Retail & Manufacturing (Tracy Ku)

This month I released the report of Xtep(1368) and Mengniu(2319). Xtep is placed as a brand management company with a clear brand image focusing on professional running that distinguishes it from the industry. Transforming from a fashion sportswear company to a Chinese runners` favorite brand, Xtep continued to rank first among all domestic brands and fourth among all global sports brands in international class marathons held in Beijing, Shanghai, Guangzhou and Xiamen, with the market share ranging from 10% to 20% in 2018.

Xtep's interim revenue increased by23%,mainly driven by sales volume, ASP increased by 3% to 5%. It is expected that with the upgrading of products, ASP will grow by 3 to 5% every year in the future. From July to August, retail sales growth followed the trend of the 1H. It slowed down slightly in September. The management team believe that it was due to the warm weather. As the weather turns cooler, sales will pick up. It still maintains the annual core brand revenue growth target of 20%, next year is a double digit. After the announcement of the interim results, Xtep's share price dropped, mainly due to the RMB100 million expenses incurred by the K-Swiss and Palladium acquisition projects, which will be reflected in 2H. In fact, RMB40 million is for the relevant administrative, legal and auditing costs involved in the acquisition, and the rest is the one-off expenses for the employee's contingency expenses and inventory impairment which will be involved in the termination of the loss business.
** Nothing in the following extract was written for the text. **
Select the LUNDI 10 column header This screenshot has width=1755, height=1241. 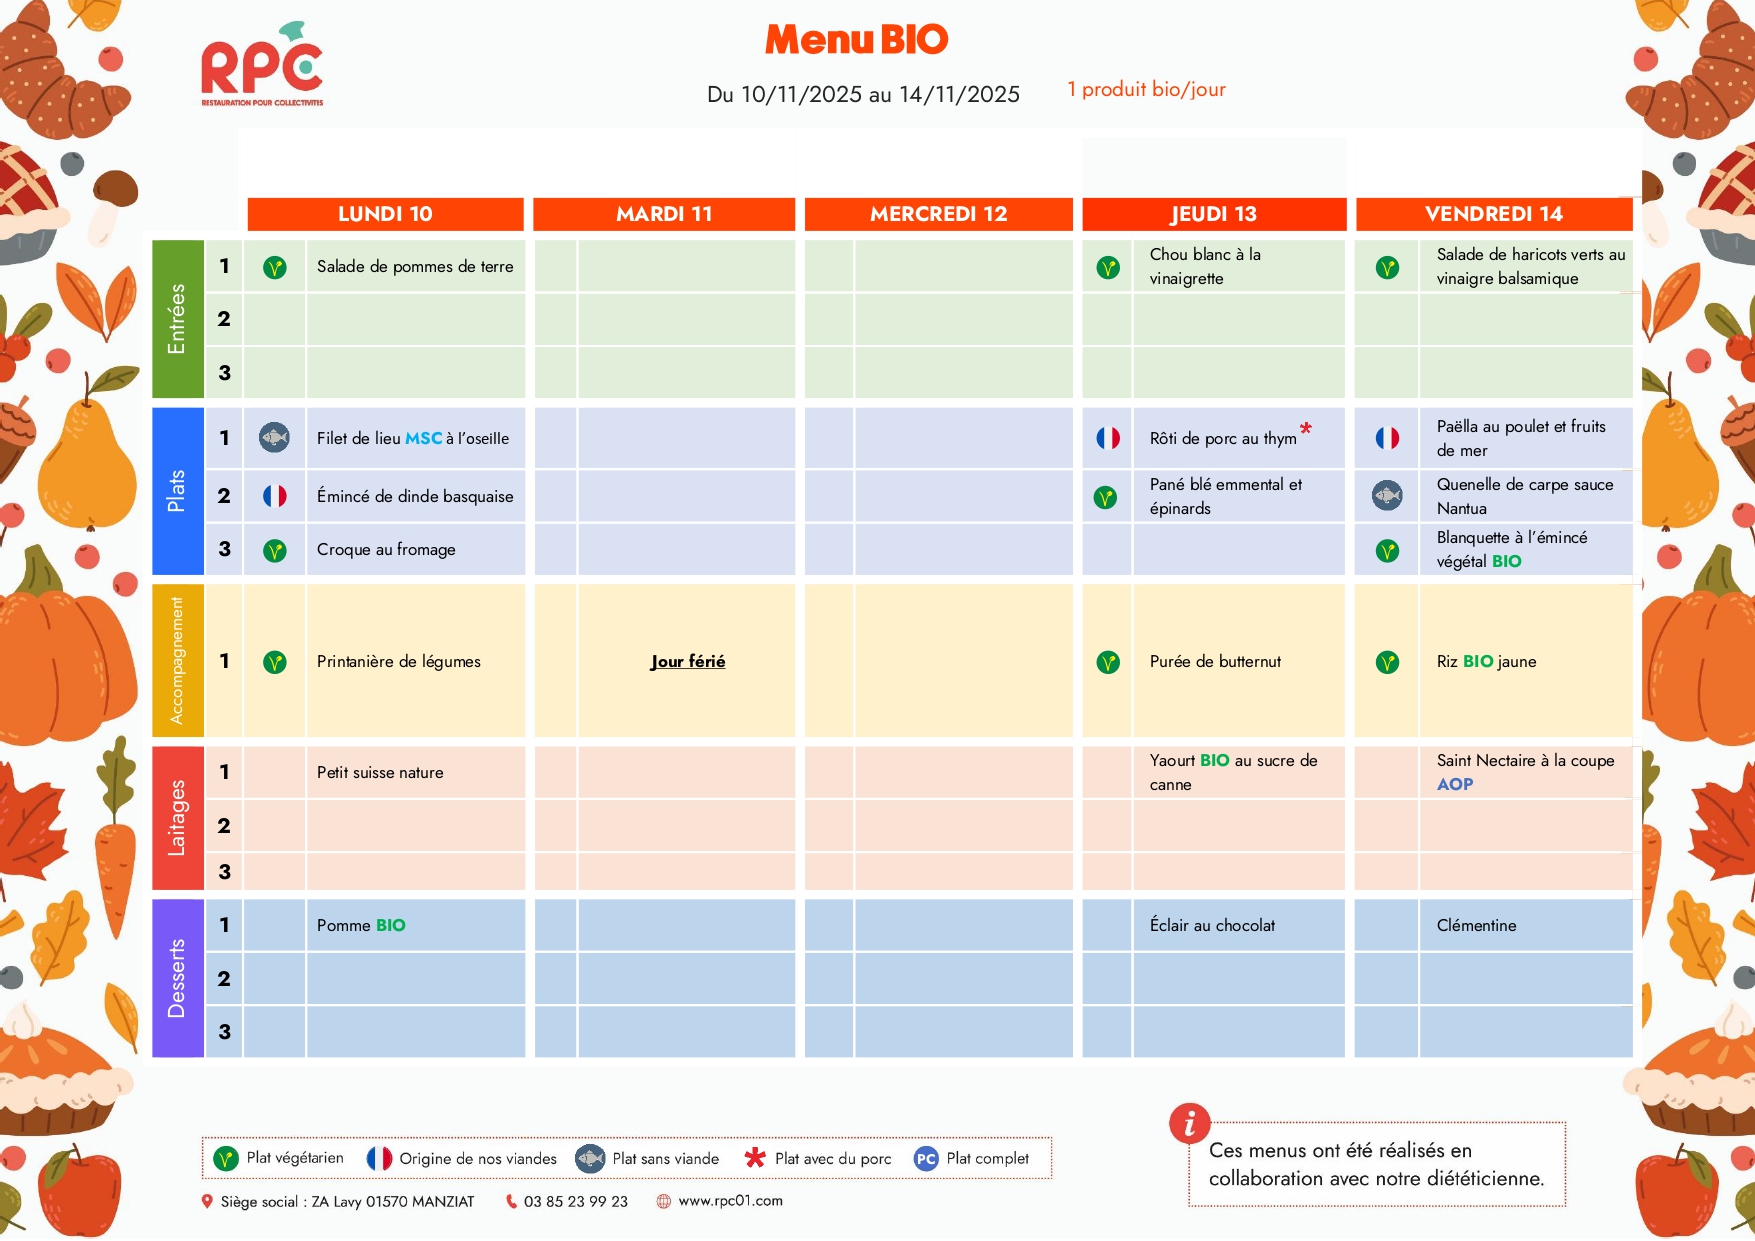pyautogui.click(x=385, y=214)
Although Xtep's multi-brand strategy will increase the operating expenses in the short term, it will put pressure on the profit margin. However, in the long run, sources of income can be diversified. Xtep currently focuses on the second- and third-tier cities or below. The new brands business can help the company to open up high-end first-tier market. The new brand K-Swiss business still record a loss. It is expected to take 18 to 24 months to consolidate and will be re-launched to the market in 202. Most of this business is wholesale business, and Xtep will increase apparel business` percentage share to the total revenue, and improve product quality. Palladium has distributors and stores in China and the company plans to continue this model.
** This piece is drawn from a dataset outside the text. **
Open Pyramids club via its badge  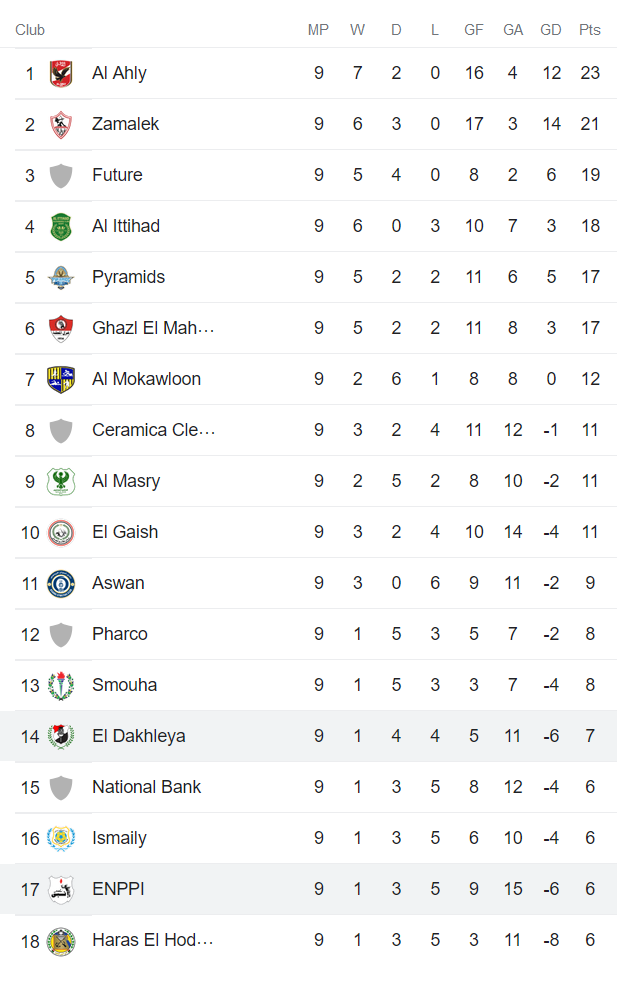[60, 276]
For Saucony and Memell, which are operated through joint venture, will expand network through distributors after two to three years. Merrell will have new stores being opened in the second half of next year, and Saucony in the second quarter of 2020. The two brands will retain 30% of their original design products. 70% will be the products that are redesigned for the China market.